TEŞEBBÜSTE ÖZEL DURUMLAR
Fail daha fazlasını isterken azını almış ise; bu durumda teşebbüs değil tamamlanmış suç vardır. Örn: A cep telefonundan beş tane telefon çalmak isterken 2 tane çalmış ise bu durumda teşebbüs değil tamamlanmış hırsızlık suçu vardır.
Zincirleme suçlarda ilk suçu işleyen failin ikinci suç işlerken yakalanması durumunda: tamamlamış olduğu ilk suçtan dolayı ceza alır. Örn: A bir beyaz eşya dükkanından ilk gün 5 adet çamaşır makinası çalmıştır. İkinci gün yine aynı dükkandan dünden kalan 2 çamaşır makinesini daha almak için gelmiş fakat bu makineleri çalarken yakalanmıştır. Bu durumda teşebbüsten değil tamamlamış olduğu ilk suçtan dolayı ceza verilir ve zincirleme suç hükümleri uygulanır.

İŞLENEMEZ SUÇA TEŞEBBÜS
Fail tarafından gerçekleştirilmek istendiği halde suçun maddi konusunun bulunmaması ya da kullanılan aracın elverişsizliği nedeniyle işlenmesi mümkün olmayan suçlara işlenemez suç adı verilir. Örn: Su tabancası ile bir kimsenin öldürülmesi mümkün olmadığından ( aracın mutlak elverişsizliği ) su tabancası ile öldürme veya öldürmeye teşebbüs suçları işlenemez.
Aracın elverişli olup olmadığı işlenmek istenen suç bakımından değerlendirilmelidir. Ses tabancası öldürme suçu için elverişsizdir ancak tehdit veya yağma suçu için elverişli araçtır. İşlenemez suçtan dolayı faile ceza verilmez.

GÖNÜLLÜ VAZGEÇME
Failin icra hareketlerinden gönüllü vazgeçmesi veya kendi çabalarıyla suçun tamamlanmasını veya sonucun gerçekleşmesini önlemesidir. Gönüllü vazgeçme genel bir düzenlemedir. Bütün suçlar bakımından mümkün olabilir.
Gönüllü vazgeçme; özgür irade ile suç işlemekten vazgeçmek olup, cezayı kaldıran kişisel bir nedendir.
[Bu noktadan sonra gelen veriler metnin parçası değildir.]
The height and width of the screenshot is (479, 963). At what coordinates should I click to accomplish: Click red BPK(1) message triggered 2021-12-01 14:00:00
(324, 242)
Gönüllü vazgeçme suçun icra hareketleri aşamasında olabileceği gibi icra hareketlerinin tamamlanmasından sonra da mümkündür. Suç tamamlandıktan sonra gönüllü vazgeçme mümkün değildir.
Gönüllü vazgeçme halinde faile işlemek istediği suçtan dolayı ceza verilmez. Ancak gönüllü vazgeçtiği ana kadarki eylemleri suç oluşturuyorsa sadece o suçtan ceza verilir. Örn.A, B’yi öldürmek için zehir vermiş fakat kişi ölmeden panzehir ile mağdurun ölümüne engel olması durumunda o ana kadar ki eylem kasten öldürmeye teşebbüstür ve fail öldürmeye teşebbüsten sorumludur.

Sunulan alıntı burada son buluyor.